Every night, I lay awake, Waiting for someone for my soul to take, Waiting til the sun starts to rise, Kissing the moon its final goodbyes, I feel the breeze down my spine, And I glare at the time, 3:37, I'm still awake, Waiting for someone for my soul to take, As most people would be counting sheep, I always cry myself to sleep.
Some advice Tacky gave me a bit ago If you want to show off your work, don't create just one thread for one poem. Create your own thread for ALL of your work.
The poem feels disjointed, and not the intentional kind. It feels as if you're placing words down without fully thinking through what you're saying. The emotion is there, however, it comes off as a jaded feeling rather than heart felt. To me the poem is without any flow, making it tedious to read.
I will have to agree with wolf1991, since he took the words out of my mouth. There is too much emotional conflict as well. Glaring at the time and crying ones self to sleep doesn't go together quite right.

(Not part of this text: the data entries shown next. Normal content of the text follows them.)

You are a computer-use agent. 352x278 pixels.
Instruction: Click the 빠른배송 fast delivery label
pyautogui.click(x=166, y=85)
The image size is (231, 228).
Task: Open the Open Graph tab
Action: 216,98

Thank you, yloup, as it seems all you can do is criticize me. I didn't make that comment from pure ignorance. I know what it's like to have... never mind. I wasn't trying to criticize acmed either.
it's a pretty good poem. all you have to do is add/delete some words and make it synchronize. you should ask murasaki9 for some advice. she's a great poem and story writer. i'm sure if you improvise, your poems will be great. keep up the work!
Thanks Shelly sis for the referral! But I don't really know how good of a poet I am. I think acmed did a pretty good job too. And acmed, don't let me get you down.